颯爽と、中から藤ヶ谷さんが出てきた。仕事中と変わりなく、ピシッとした身だしなみだ。だが今日はスーツではなく、私服姿だった。
そこそこ身長のある私、しかもヒールを履いているのに、それでも藤ヶ谷さんの背は高い。文句の付け所がない顔面は、営業スマイルで私をみた。
「お待たせしました、どうぞ」
挨拶もなく彼はそう言い、助手席のドアを開けてくれる。私は一度お辞儀をして中へ乗り込んだ。
ふわりと優しいコロンの香りがした。座り心地のいい革のシートに身を任せ、シートベルトを着用する。

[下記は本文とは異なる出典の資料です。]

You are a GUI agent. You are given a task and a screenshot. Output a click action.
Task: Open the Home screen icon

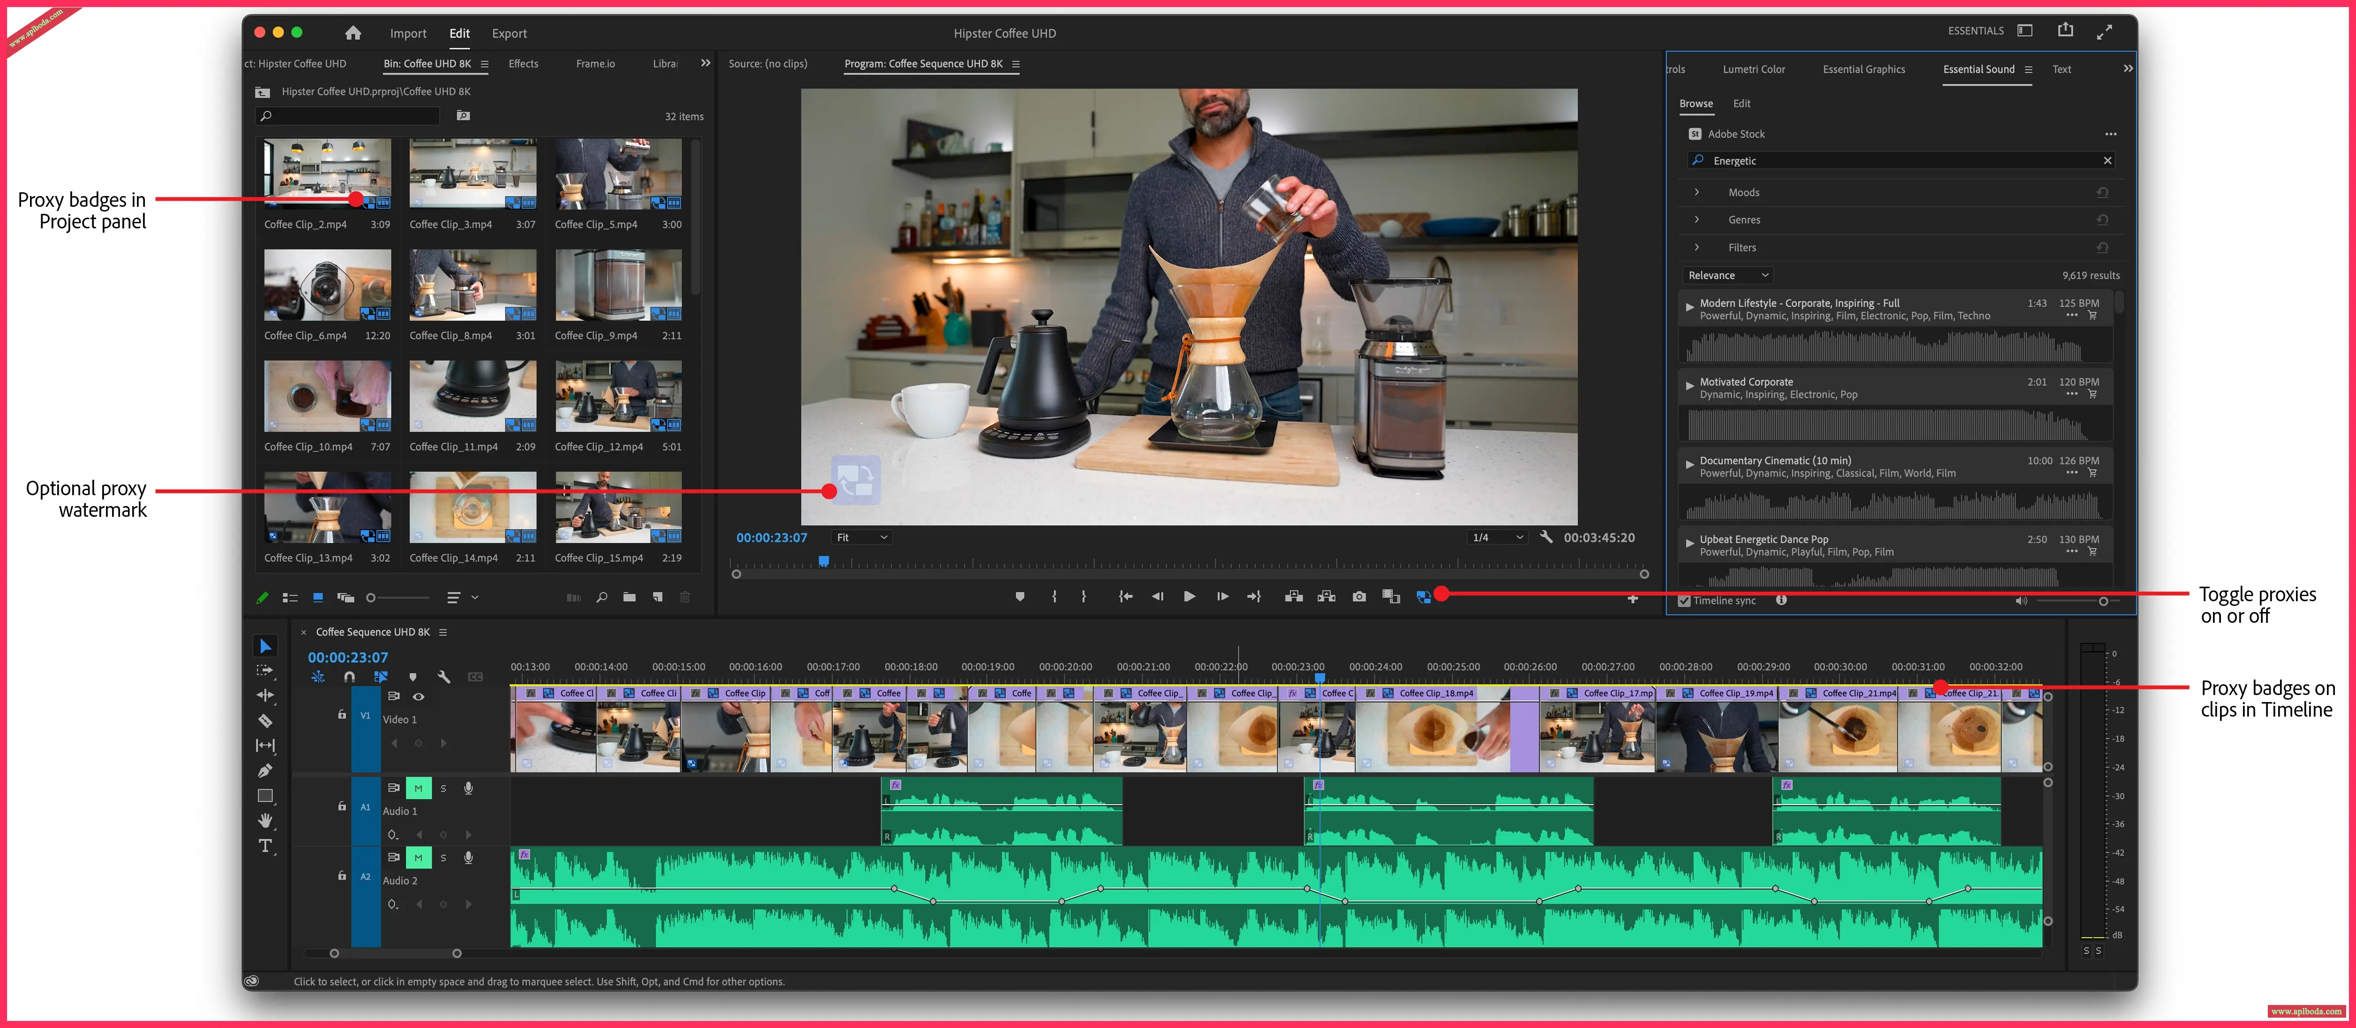click(353, 33)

すぐ運転席に乗り込んだ藤ヶ谷さんは、車を発車させた。エンジン音が響く。
「……ええと、洋服、ありがとうございました」
とりあえず沈黙が気まずかった私はお礼を述べる。
彼はああ、と思い出したように呟きながらハンドルを回した。
「あれくらい。妻になる人に贈るには足りないくらいですよ」
「は、はあ」
「それより私の呼び名は大丈夫ですか、間違えて藤ヶ谷様なんて呼ばないでくださいね」
「はい、巧さん」
私がそう呼ぶと、彼は満足げに頷いた。
「まあ、あなたは敏腕秘書と有名な方ですから。そんなボロは出さないでしょう」
「仕事とプライベートは違いますけど……」
「契約、なのですからこれも仕事と同じですよ。そうだ、そのぎこちない敬語もなんとかしましょう。いいかな、杏奈」
自然と抜けた敬語に、私は頷くしかできない。私も取らなくては敬語。……一番難しいかもしれない、職業上藤ヶ谷副社長にタメ口って。
「それで、杏奈のご両親はなんて?」
ハンドルを握りながら彼は尋ねた。とてもスムーズな会話の入り方だった。どこか私も肩の力が抜ける。
「ええと、喜んでた」
「それはよかった」
「またうちの両親との顔合わせは日程を連絡しま、するから」
つい溢れそうになった敬語に、藤ヶ谷さんはちらりとこっちを見てくる。どきっと心臓が痛くなった。だめだ、失敗は許されない。タメ口、呼び名!!
「ああ、それで頼む」
敬語が取れたことでどこか威圧感を感じるのは気のせいだろうか。恋人というより、上司と部下みたいな。この人の性格なんだろうなあと冷静に分析する。
「で、結婚式のことなんだけど」
「ぶ!」
ついむせかえる。
「け、結婚式!?」
そんな単語が自分の脳から消えていたことに自分で呆れる。相手はあの藤ヶ谷グループの副社長だ、そりゃ結婚式も大々的に行うに決まっていた。
多くの人を呼びドレスを着て誓いのキス?
オーウェン、私無理だよ!
「その顔は嫌だって顔だな」
ふ、と彼が笑った。私はちらりと隣を見る。
「ええと、正直そのことは忘れてて」
「まあ、俺も挙げたくないからここはなんとか挙げない方向で説得しよう」
……あ。俺、だって。初めて聞いた一人称が何故か気になった。
普段営業スマイルで私、なんて呼んでる藤ヶ谷さんも、プライベートでは俺なんだ。へえ、人間らしい。
「なんとかそれで通してほしい。私も見せ物になるなんて嫌」
「同感。お互い他に好きな人がいるわけだし」
「そうね」
私が即答した時、ちょうど赤信号に止まる。藤ヶ谷さんがこちらを振り向いた。
「なんだ、やっぱり今相手がいるんだ?」
「え?」
「男に興味ないっていうのは知ってたけど、今現在の恋愛についてはどうなのか分からなかったから」
「ああ、ええと、うん」
めんどくさいのでそういうことにしておく。ちなみに無論好きな人とはオーウェンのことなのだけど。
藤ヶ谷さんは納得したように何度か頷く。再び前を向くと、青信号に変わったためまた車が動いた。
「パートナーは結婚について理解してるのか」
「ええ(二次元なので)」
「同居についても?」
「ええ(二次元なので)」
「それはよかった。お互い理解のあるパートナー持ちってことか」
何の疑問も持たずに納得した藤ヶ谷さんに、少し呆れる。こんな状況を理解してくれる人なんて普通いないよ。あなたのお相手のシングルマザーが変わりすぎてるだけ。